Yasemin Aliköleoğlu hem kendi hem de eserlerindeki kızıl saçlı kadınlar ile öne çıkan bir ressam. Kızıllık aslında onun için tek tipten renkliliğe geçişin bir biçimi. Eserleri de karanlıktan, aydınlığa, mücadeleden, özgürlüğe başlıkları altında kadınları bir araya getiriyor. Hem de popüler kültüre, kanıksanmış algılara bir karşı çıkışı gösteriyor.

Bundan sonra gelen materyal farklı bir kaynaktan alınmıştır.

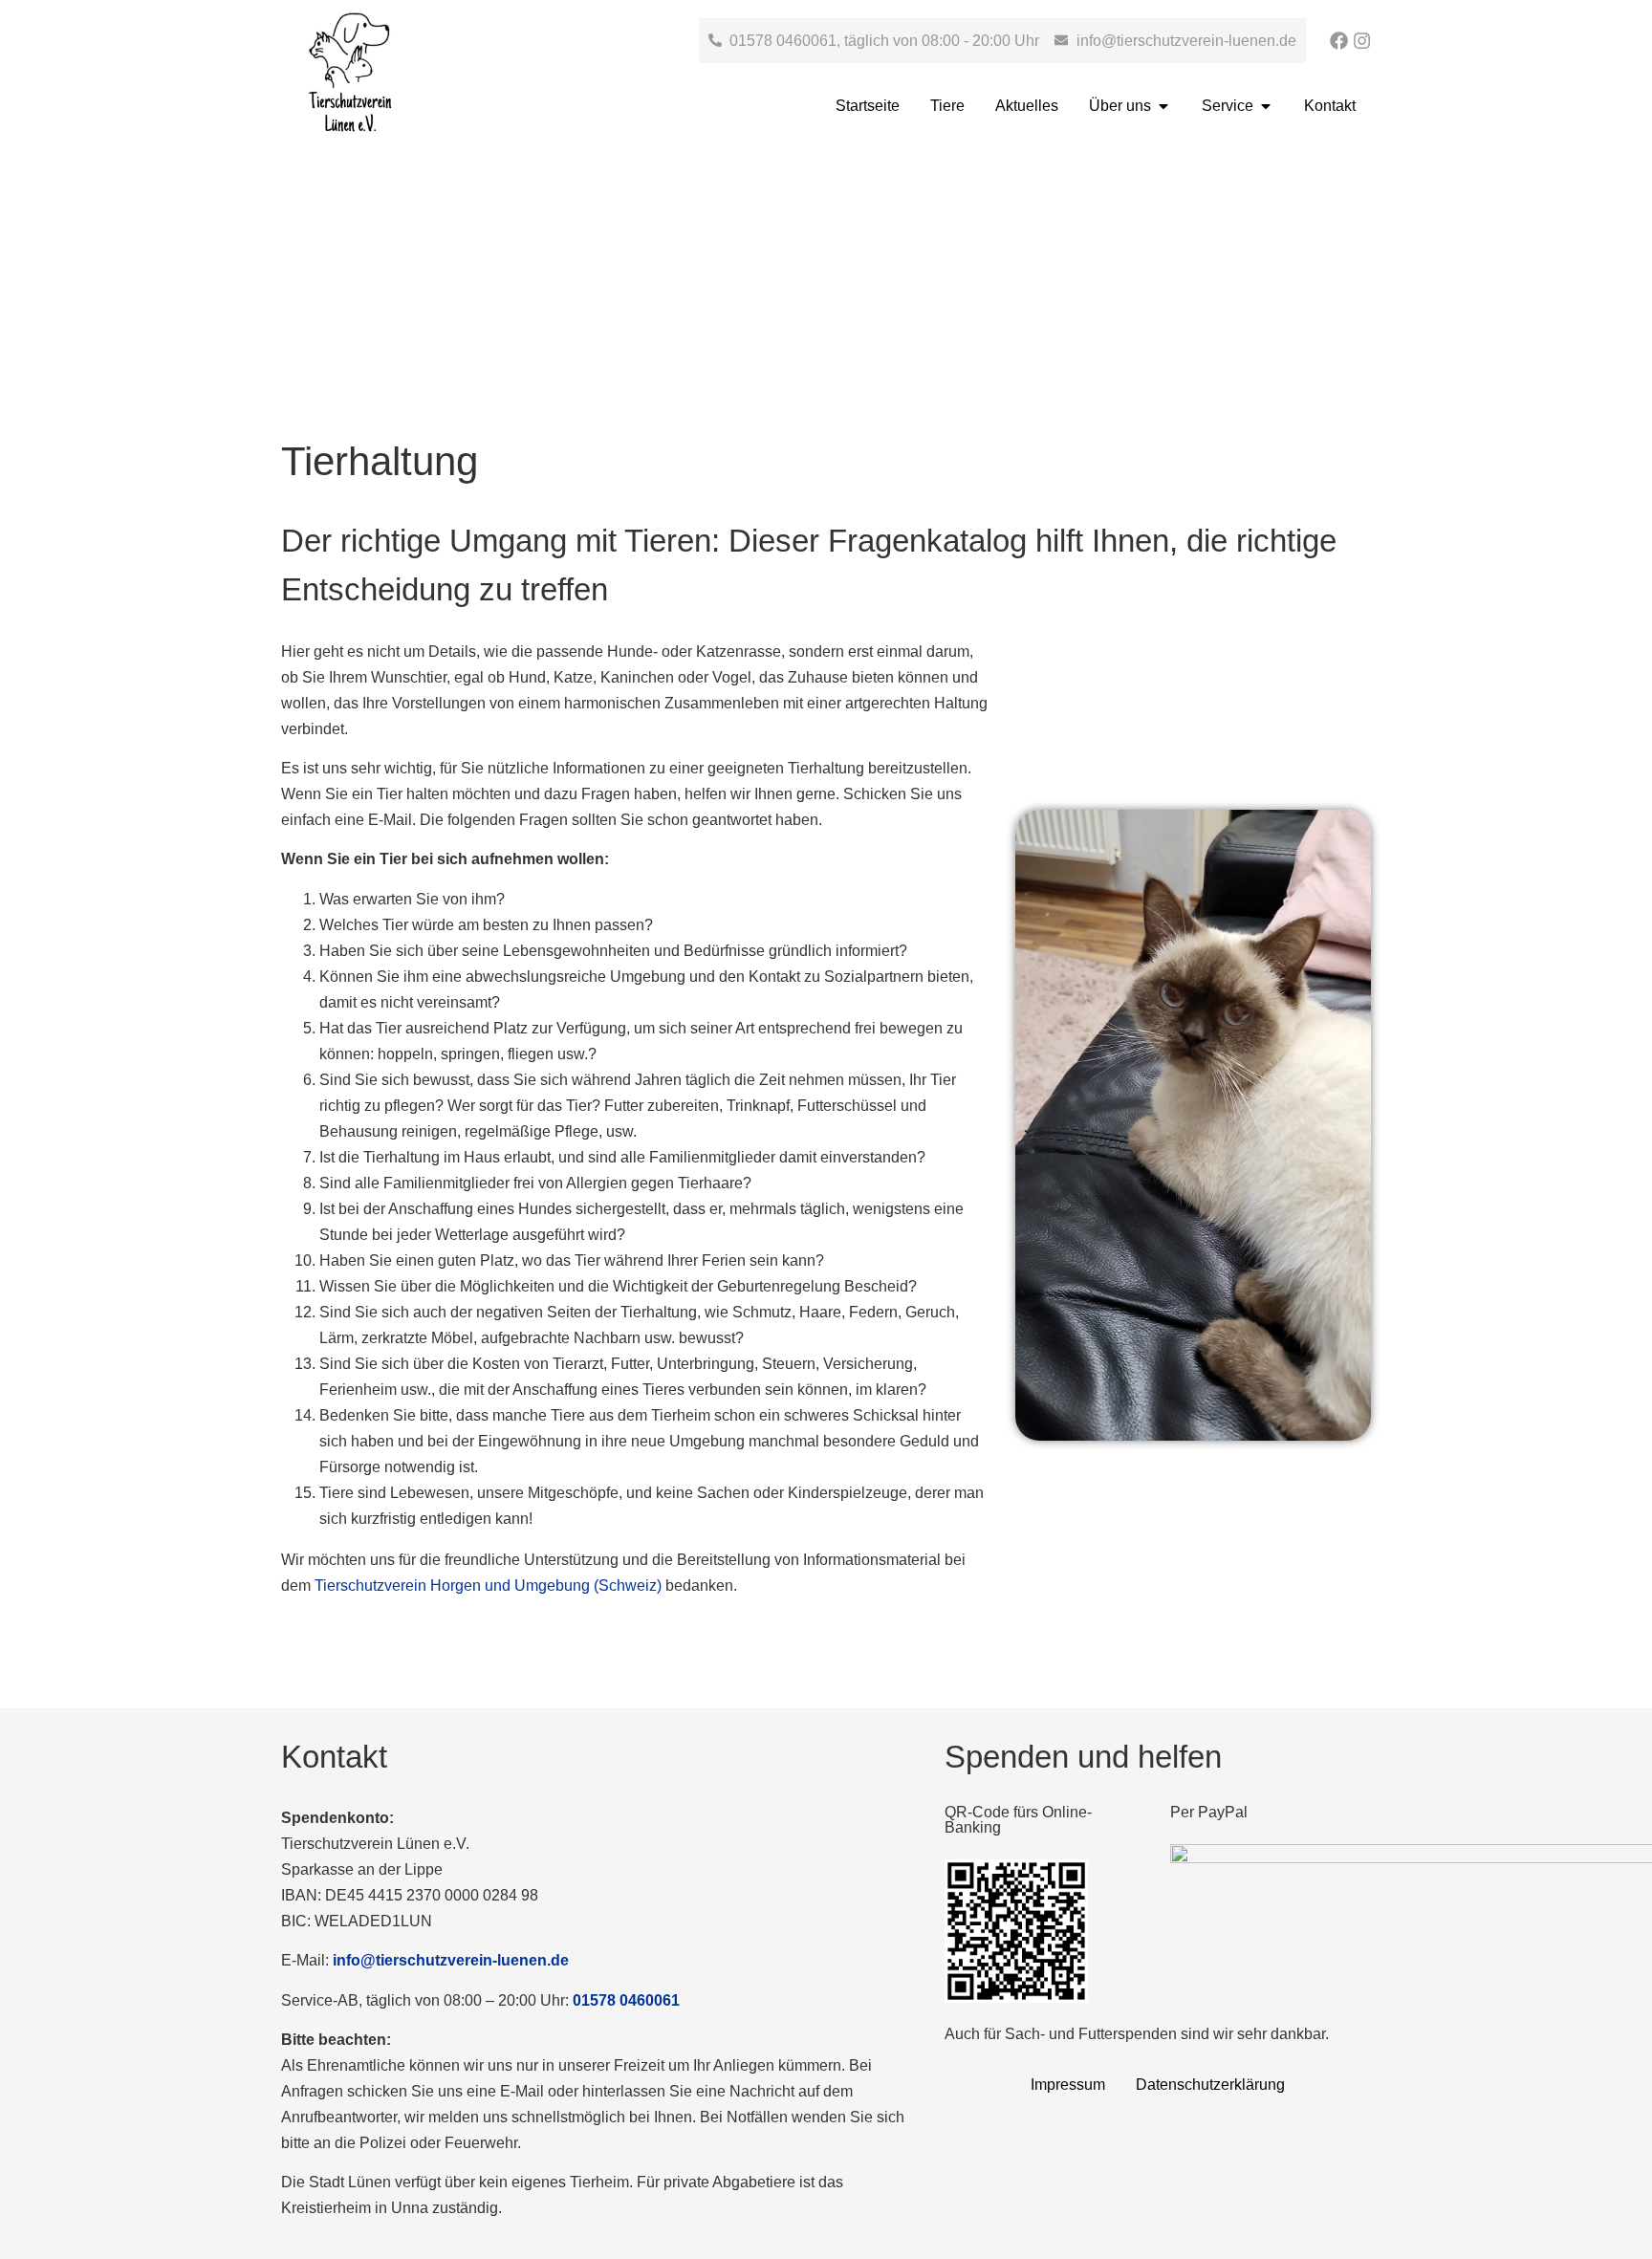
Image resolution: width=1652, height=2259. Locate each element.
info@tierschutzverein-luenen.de (451, 1960)
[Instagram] (1362, 41)
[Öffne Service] (1265, 106)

Aliköleoğlu, uzun seneler boyunca resme ara vermiş ve hayatını devam ettirmek için başka işlerde de çalışmış olsa bile 1978’den beri kadın meselesi üzerine düşünüyor ve çiziyor.
2004’te boşandıktan sonra ise özellikle kendi hayat hikayesinden de yola çıkarak, kadınların “esaretten“ özgürlüğe giden yolunu tuvale aktarıyor. “Bir Yanım Kelebek Baharı Bir Yanım Çocuk” adını verdiği sergi Kenan Evren’in öldüğü gün açılmış; buna ayrıca çok sevindiğini söylüyor.
O yolu nasıl resmettiğini ondan dinleyelim:
Güçlü kadınları resmetmek
“Neden sadece ev temizliyoruz ya da yemek yapıyoruz?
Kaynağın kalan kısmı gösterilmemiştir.